Set exercise 1. Copy the passage of the solar cooling lecture notes verbatim, starting at "One. Course Details" and ending at "or natural gas.".
Set exercise 2. Extend the lecture notes on solar cooling technology past their final sentence.

Selected passage.
########################################
Lecture Notes: Solar Cooling Technology and the Future of Energy-Efficient HVAC

One. Course Details

This is a guest lecture for EE292H Engineering and Climate Change at Stanford University, delivered by Sasha Mazzo, co-founder of New World Machines. A non-technical entrepreneur with deep experience in cleantech commercialization, Sasha shares the journey of reinventing the 170-year-old absorption chiller technology to create a low-cost, solid-state cooling system powered by solar thermal energy, waste heat, or natural gas.
The lecture covers:

• The fundamental difference between photovoltaic (PV) and solar thermal energy conversion

• The stagnation of air conditioning technology over the past 30 years

• How absorption chillers work and their historical limitations

• New World Machines’ breakthrough microchannel solid-state chiller design

• Modular system architecture and its performance advantages

• Real-world applications from commercial buildings to off-grid refrigeration

• Cleantech startup strategies for market entry and customer adoption

• An open Q&A addressing technical performance, manufacturing costs, and business models

Two. Key Learning Takeaways

• Solar thermal panels convert 60% of incoming sunlight to usable heat, compared to just 15-20% for state-of-the-art photovoltaic panels, making them far more efficient for cooling applications.

• Conventional vapor-compression air conditioning has improved by only 30% in 30 years (1% per year), lagging far behind other energy technologies like lighting and batteries.
########################################
Data extract.
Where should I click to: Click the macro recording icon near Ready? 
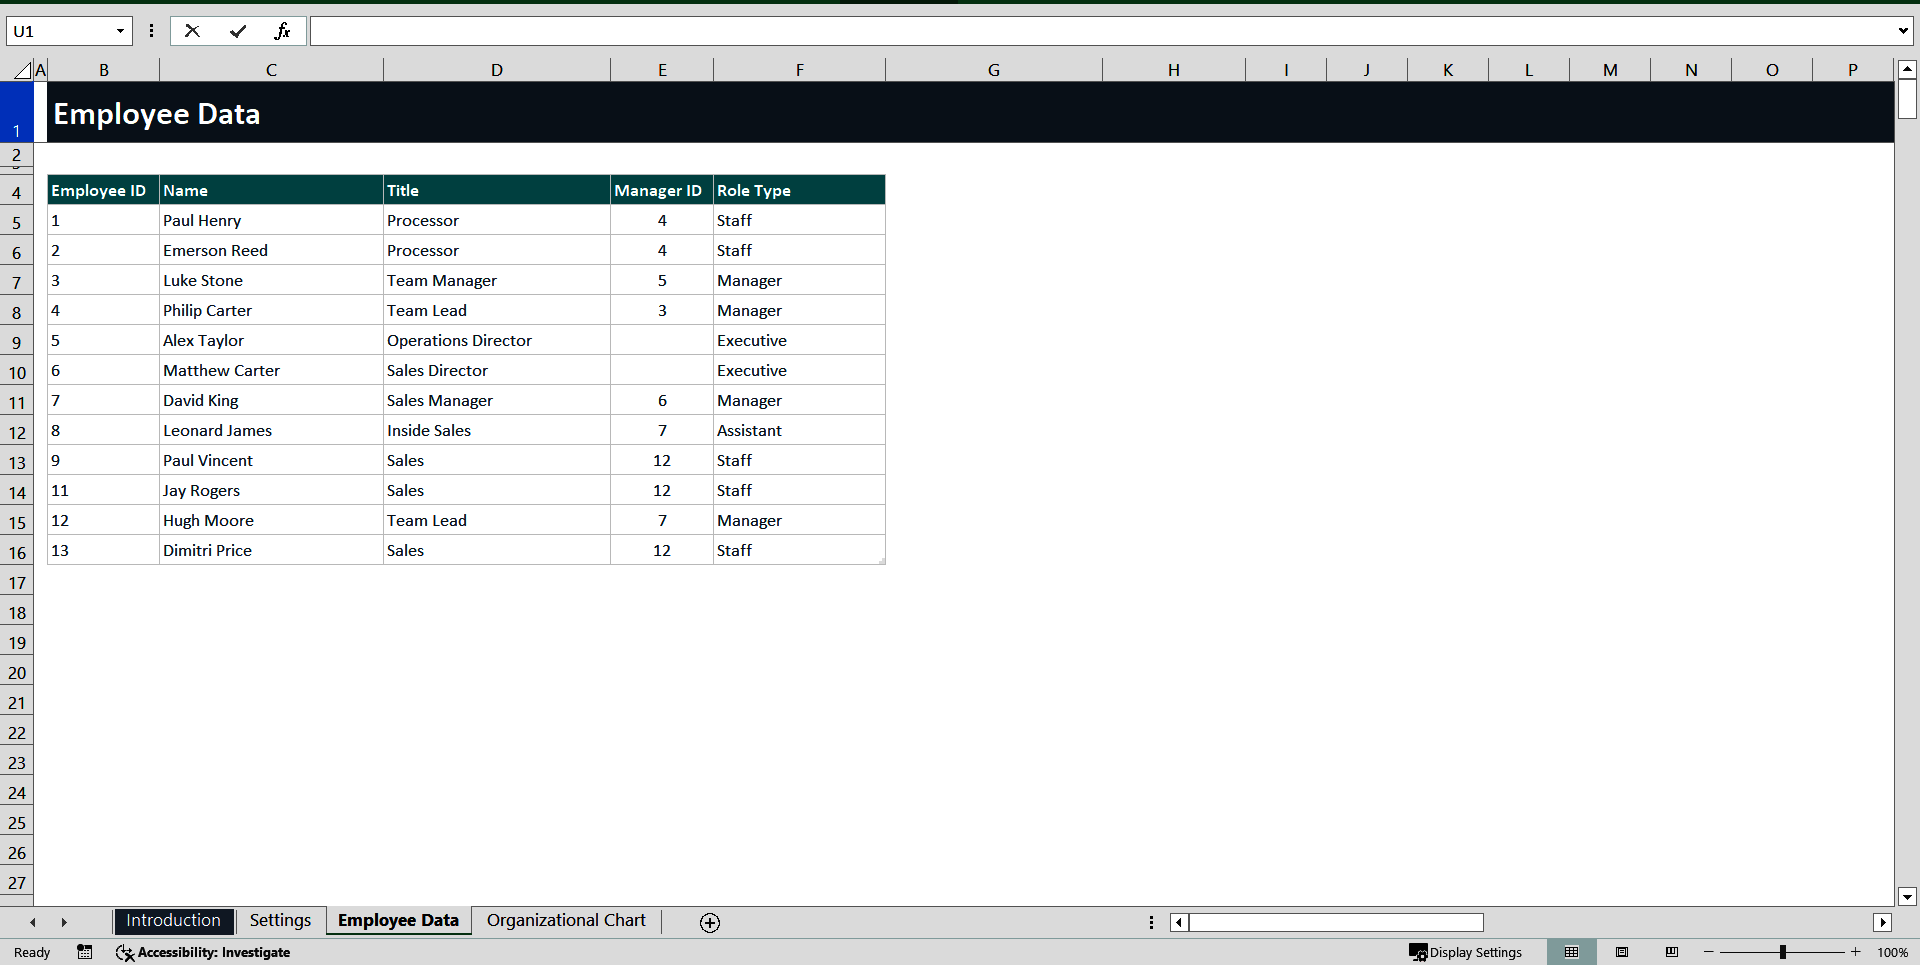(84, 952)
########################################
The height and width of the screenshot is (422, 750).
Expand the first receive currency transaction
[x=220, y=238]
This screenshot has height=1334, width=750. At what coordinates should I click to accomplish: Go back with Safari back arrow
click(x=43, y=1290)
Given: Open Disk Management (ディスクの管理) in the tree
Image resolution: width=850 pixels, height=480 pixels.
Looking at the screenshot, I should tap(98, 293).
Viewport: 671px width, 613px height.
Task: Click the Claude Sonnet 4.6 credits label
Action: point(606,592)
########################################
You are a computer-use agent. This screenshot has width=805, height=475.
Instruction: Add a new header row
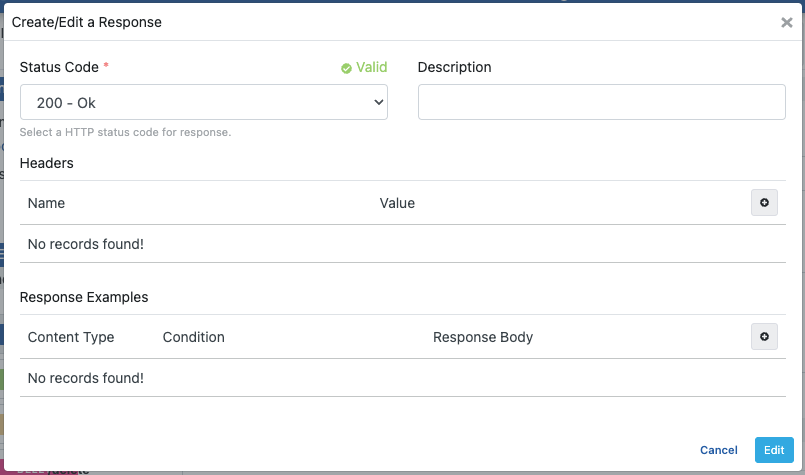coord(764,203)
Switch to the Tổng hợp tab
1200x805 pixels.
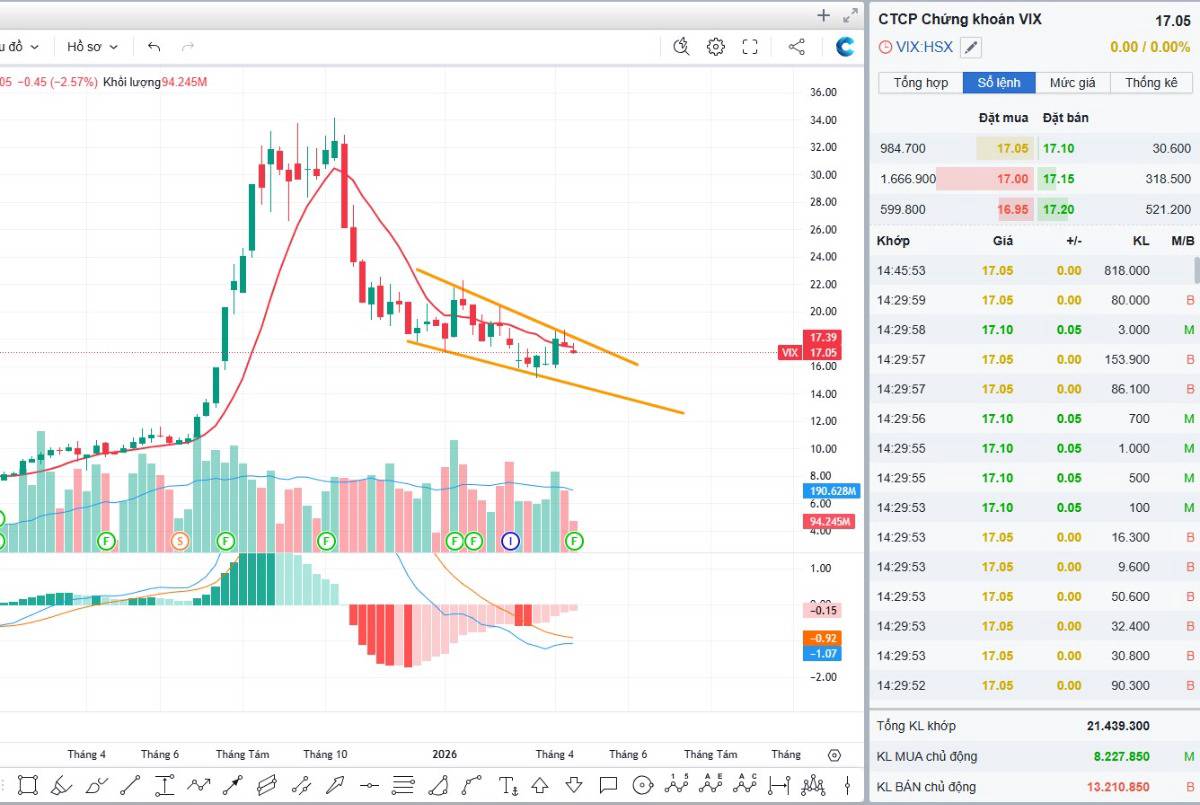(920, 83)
########################################
Expected answer 1.
One. Course Details

This is a guest lecture for EE292H Engineering and Climate Change at Stanford University, delivered by Sasha Mazzo, co-founder of New World Machines. A non-technical entrepreneur with deep experience in cleantech commercialization, Sasha shares the journey of reinventing the 170-year-old absorption chiller technology to create a low-cost, solid-state cooling system powered by solar thermal energy, waste heat, or natural gas.

Expected answer 2.
• Absorption chillers, invented in 1850, use heat instead of electricity to produce cooling but have been limited by high cost, low reliability, and bulky mechanical design.

• New World Machines’ solid-state chiller eliminates all moving parts inside the machine, cutting manufacturing costs by 70% and reducing maintenance to near zero.

• A modular "ice book" architecture allows systems to scale from 5 tons to 500+ tons by stacking identical units, enabling dynamic load matching and fault tolerance.

• The technology achieves a COP (Coefficient of Performance) of 1.6 for single-effect operation, 75% more efficient than traditional absorption chillers.

• The most viable market entry strategy for new HVAC technologies is supplemental peak shaving rather than full system replacement, reducing customer risk and enabling 1-2 year payback periods.

Three. Course Gold Quotes

1. "Air conditioning has improved by 1% per year for 30 years. We’ve gone to the moon, invented the internet, and electrified transportation—but we still cool buildings the same way we did in 1950."

2. "The biggest mistake engineers make is building the technology first and then looking for customers. Steve Blank was right: you have to get out of the building and talk to people before you write a single line of code or cut a single sheet of metal."

3. "Solar thermal is the forgotten renewable. Everyone talks about PV, but 60% efficiency beats 20% efficiency every single time—especially when you need heat to make cold."

4. "HVAC customers are the most risk-averse people on the planet. They don’t care if your technology is revolutionary. They care if their building stays at 72 degrees 24/7."

5. "We didn’t try to make the big old absorption chiller smaller. We started from scratch and asked: what’s the smallest possible machine that can do the same job?"

6. "Waste heat is the world’s most underutilized energy resource. A third of all energy we produce is dumped as heat—we just need a way to turn it into something useful."

7. "Cleantech doesn’t win because it’s green. It wins because it saves people money. If you can’t show a clear financial return, no one will buy your product—no matter how good it is for the planet."

Four. Layered Learning Notes

Module 1: Solar Cooling Fundamentals

• Solar cooling systems use solar thermal panels to heat water, which then powers an absorption chiller to produce cold water for air conditioning.

• Key advantage: perfect load coincidence—cooling demand peaks exactly when sunlight is most abundant, eliminating the need for expensive energy storage.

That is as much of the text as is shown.